It’s been an interesting summer. If I harvest my impressions? I don’t know how to begin. The only other time I was this intensely involved in doing artwork was the summer of 1994 when I was recovering from a clinical depression. Someone looked at the tables I was painting back then and said, “Art therapy.” I’d like to think it was more than that, but maybe not. Two of those tables that I still have… I called them “funnyiture” because they are puns. Tea table and Knight Table (it’s a nightstand). There were also Picnic Tables and Pool Tables 🙂 .
I will miss my beans and my garden. I’m not all that eager for summer to end, though I would like cooler temps and fewer mosquitoes. It’s been nice going to my garden for vegetables and having really good basil. I think I’ve learned a lot this summer about WHY a garden and that I’m not too interested in flowers but find vegetables to be a miracle (again…)
You might remember the painting I began at the beginning of the pandemic that freaked me out so much that I didn’t want to paint it. It seemed to be a grim picture of a friend looking into the vast and terrifying unknown.
I started working on it again a couple of days ago.
I realized, while painting, that when you put a human being in a painting you will end up with a story. No person, no story. I saw all the directions this story could take and it was very tempting to paint a very powerful scary painting. I decided I didn’t want to.
It’s based on a photo from a moment in a March day that was really great. I called my friend to ask if she wanted to out and look for cranes with me. I picked her up in my NEW CAR and we headed out to the wildlife refuge. The cranes weren’t where I expected them to be, but I had another possible destination in mind. On the way to that second spot, we saw this amazing, immense dead cottonwood tree. My friend wanted a photo and when I saw her taking her photo, I saw the whole scene and took my photo. We continued on and ended up seeing thousands of cranes.
That’s truly one of the best things that can happen in the Big Empty. The painting is a long way from finished, but I think I like it fine, so far.
It’s a very large panel. To take a photo, I had to climb up on a step ladder.

Input data:
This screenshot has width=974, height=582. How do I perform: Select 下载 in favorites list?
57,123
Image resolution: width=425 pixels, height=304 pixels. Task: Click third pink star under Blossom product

Brief 1:
In the summer blog post, what did the writer and the friend come across on the way to the second spot?
Brief 2:
Write what comes next in the summer blog post, picking up after its final sentence.
Nothing in the data matters for what is asked here.

Answer space 1:
An amazing, immense dead cottonwood tree.

Answer space 2:
I slept in. Till 9. I think the weirdness tires us out. I was thinking of moments in life that are just slow and beautiful in their strange way.
In my 20s I lived in a “colorful” neighborhood in Denver for a while — Capital Hill. It was a great place to live, and if I were ever to live in Denver again, I’d go back (never going back again). During that time all my creative work had to be done on weekends because I had an 8 to 5 job. One Sunday morning I got up (earlier than 9 because you do not waste weekends when you’re working) and realized I was out of water color paper. At the time I was painting with gouache and watercolor. I had the prospect of a show coming up in a couple months.
At 11, an hour before anything opened, I put my wallet in my jeans jacket and headed up my street — I lived on 12th and Marion — two blocks to Colfax Ave, one of America’s most historic streets and most colorful. I turned left. My destination, Meininger’s, an art supply store, was more than a mile away, beyond downtown a little bit.
This crazy, busy street was almost deserted. The only people anywhere were hookers and partiers straggling home from whatever wild night Saturday had been for them.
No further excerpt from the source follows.